Stopping Academic Boycotts Is Part of a Larger Contest for the Soul of the University https://mosaicmagazine.com/picks/israel-zionism/2017/09/stopping-academic-boycotts-is-part-of-a-larger-contest-for-the-soul-of-the-university/

September 20, 2017 | Jonathan Marks
About the author: Jonathan Marks is professor and chair of politics at Ursinus College. A contributor to the Commentary blog, he has also written on higher education for InsideHigherEd, the Wall Street Journal, and the Weekly Standard.

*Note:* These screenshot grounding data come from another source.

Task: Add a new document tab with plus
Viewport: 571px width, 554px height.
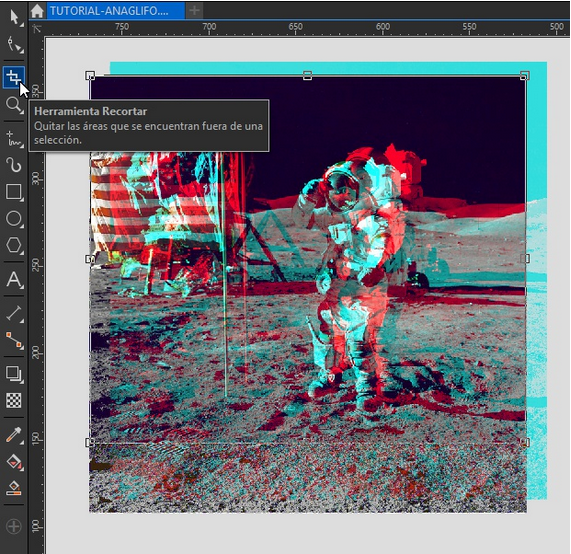Action: pos(194,11)
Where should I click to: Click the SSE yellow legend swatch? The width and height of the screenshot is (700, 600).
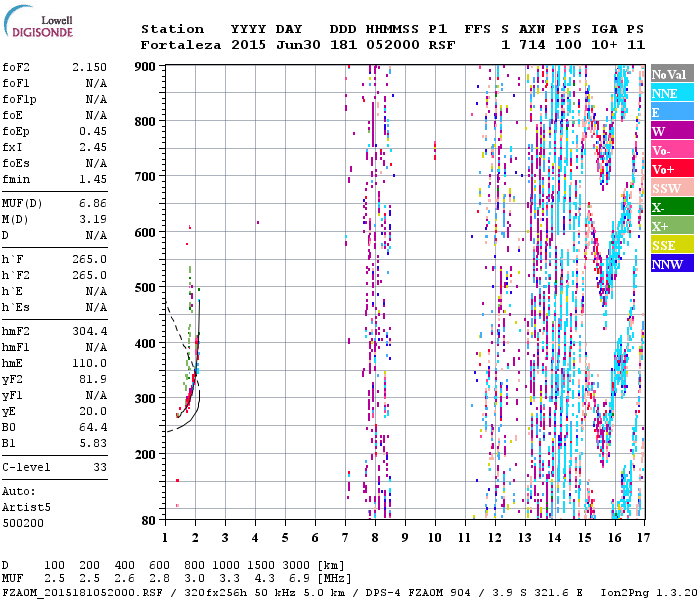click(669, 245)
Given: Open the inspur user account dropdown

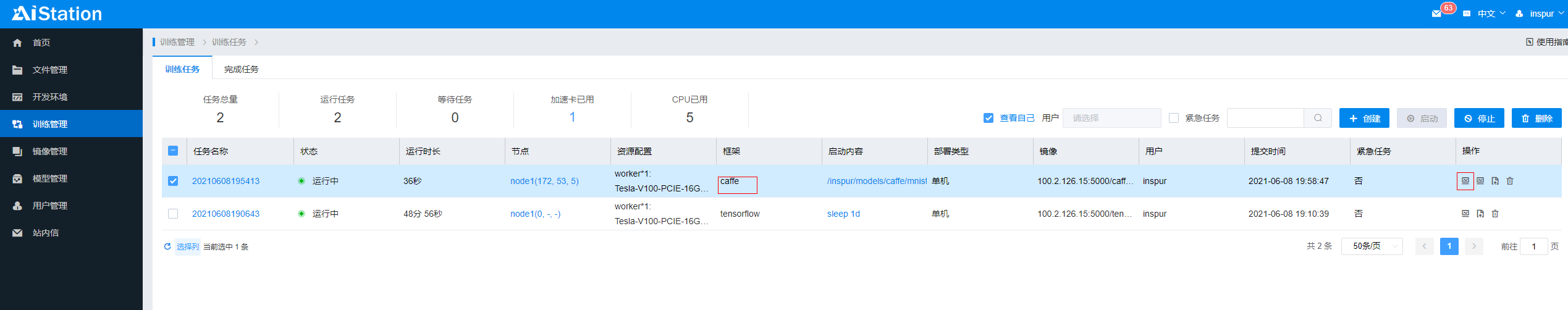Looking at the screenshot, I should 1541,14.
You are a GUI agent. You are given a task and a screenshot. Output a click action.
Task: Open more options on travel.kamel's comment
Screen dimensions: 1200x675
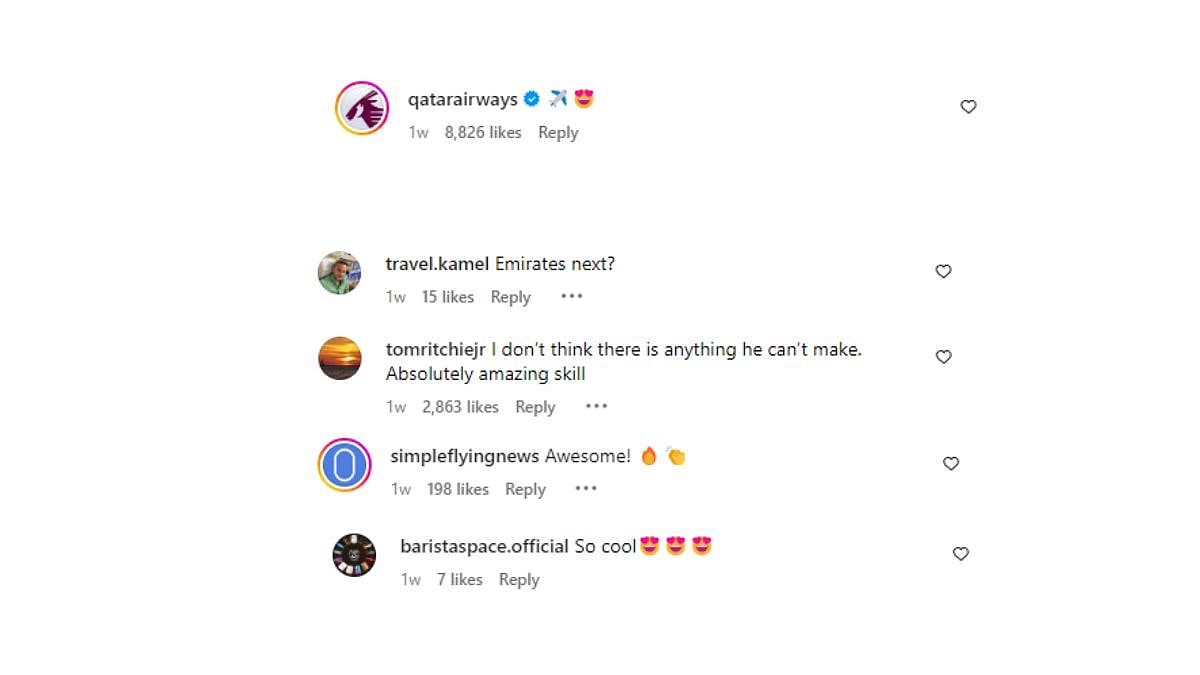tap(571, 297)
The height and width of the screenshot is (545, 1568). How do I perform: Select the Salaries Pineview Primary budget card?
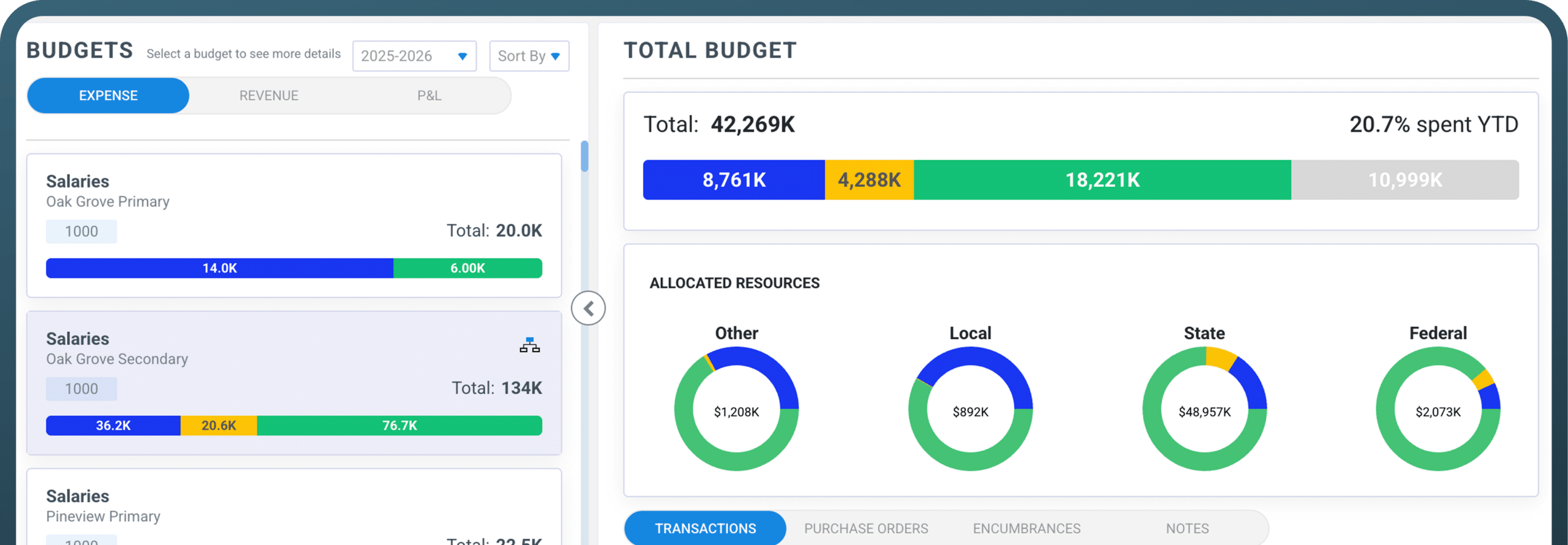click(x=294, y=507)
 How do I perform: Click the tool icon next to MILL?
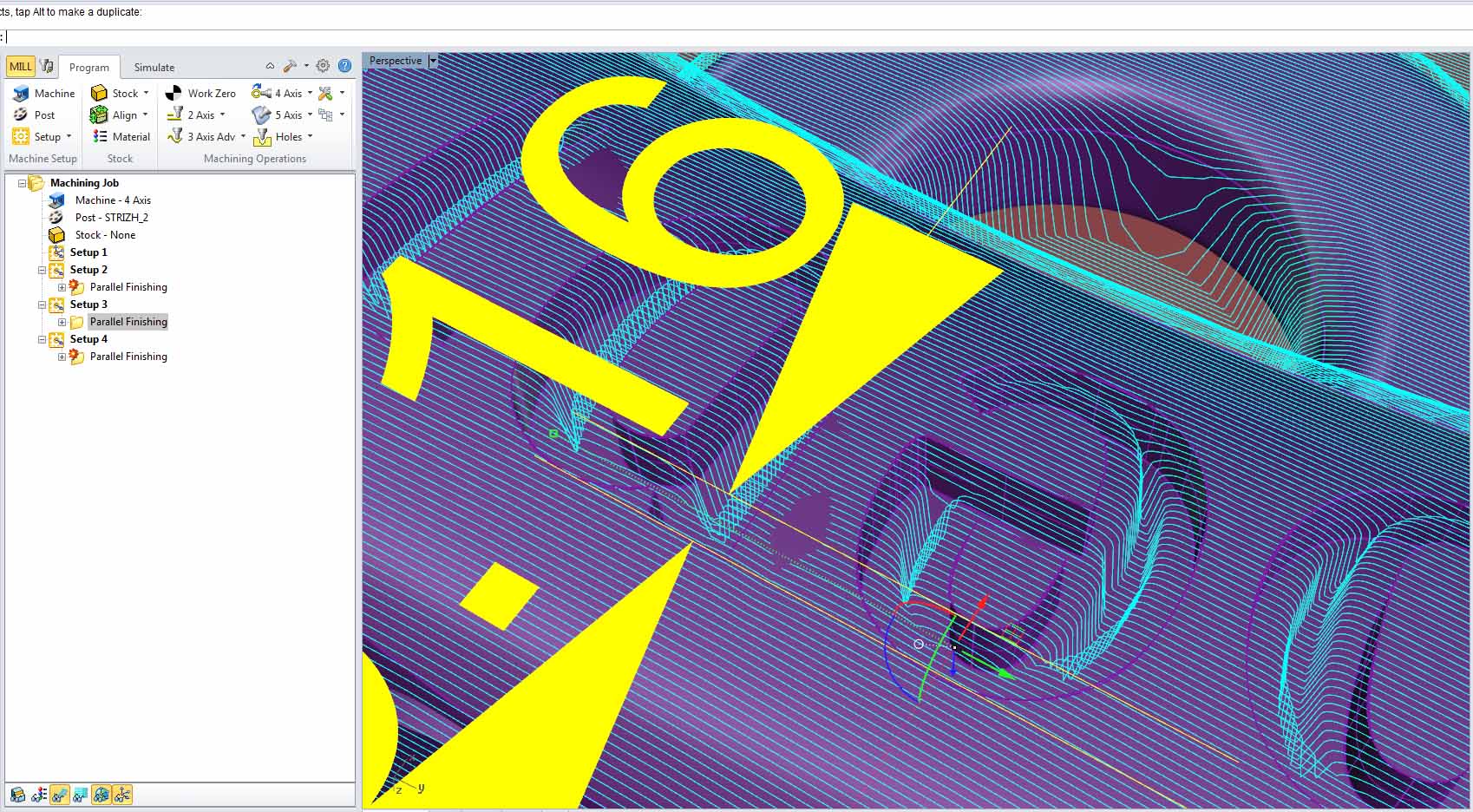(x=47, y=66)
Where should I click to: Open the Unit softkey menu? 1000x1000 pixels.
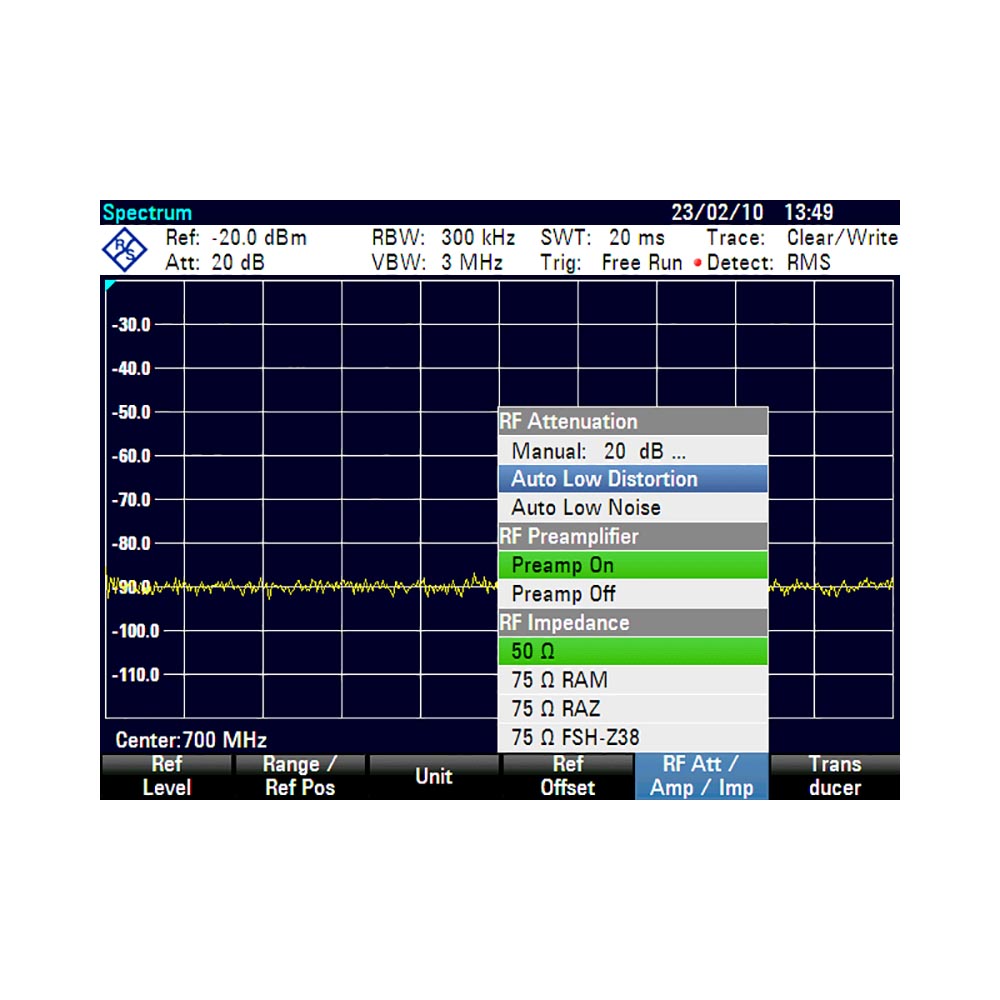point(434,777)
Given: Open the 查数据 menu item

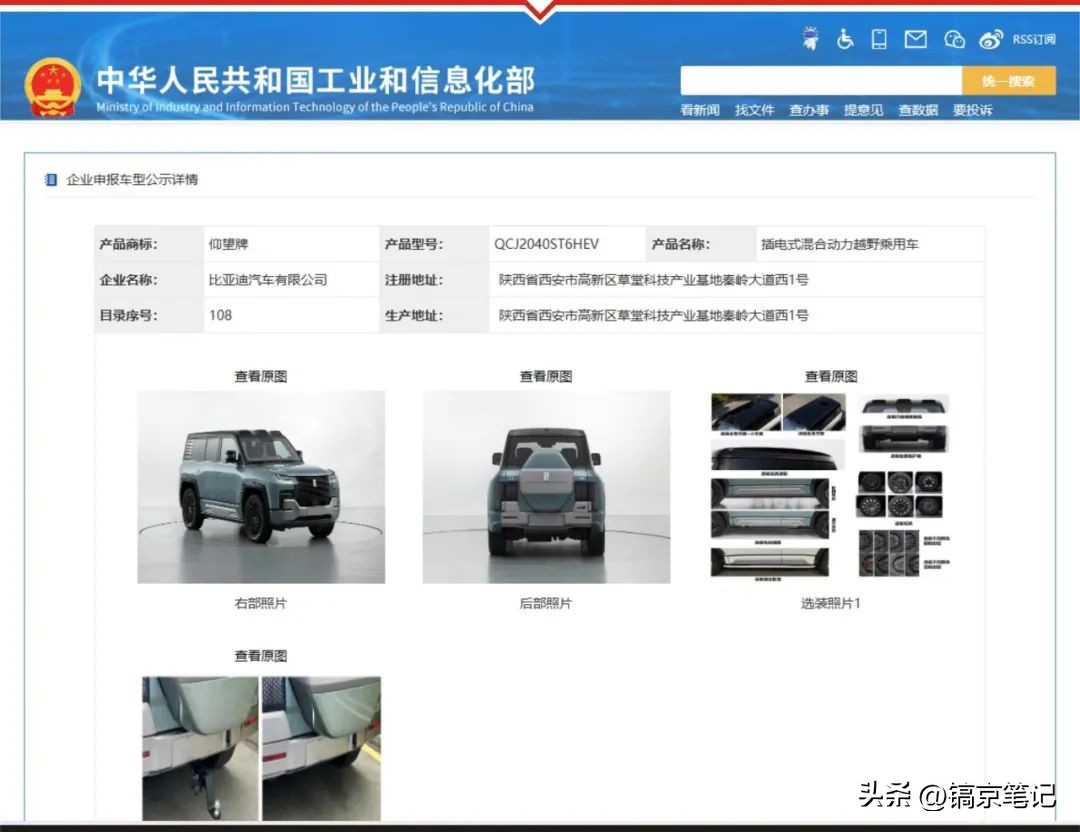Looking at the screenshot, I should [x=918, y=110].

Over the past year, the movement to boycott, divest from, and sanction Israel (BDS) has faced a series of setbacks in its efforts to turn Israeli scholars into pariahs in the academic world. The refreshing success of BDS’s opponents, writes Jonathan Marks, comes primarily from convincing professors “that BDS is not only unjust to Israel . . . but also damaging to the academic enterprise, for which BDS seeks to substitute propagandizing”:

The fight against BDS on our campuses is part of a broader fight to preserve our colleges and universities as homes of reason, in which following arguments where they lead is the aim, rather than, as our moralists are fond of saying, standing on the right side of history. The antidote to academic BDS in the long run, as its most successful opponents grasp, is to foster an intellectual climate in which all participants in a controversy are expected to be rigorous, and to allow their views and lives to be shaped by good arguments. Even in the best of circumstances, such a climate is present only intermittently at our colleges and universities. But it is also the only climate in which serious academic work can be pursued.

For that reason, even those who prefer to sit on the sidelines when it comes to political controversy might become engaged in efforts better to establish and maintain that air of studiousness. Such a climate is one in which BDS cannot breathe.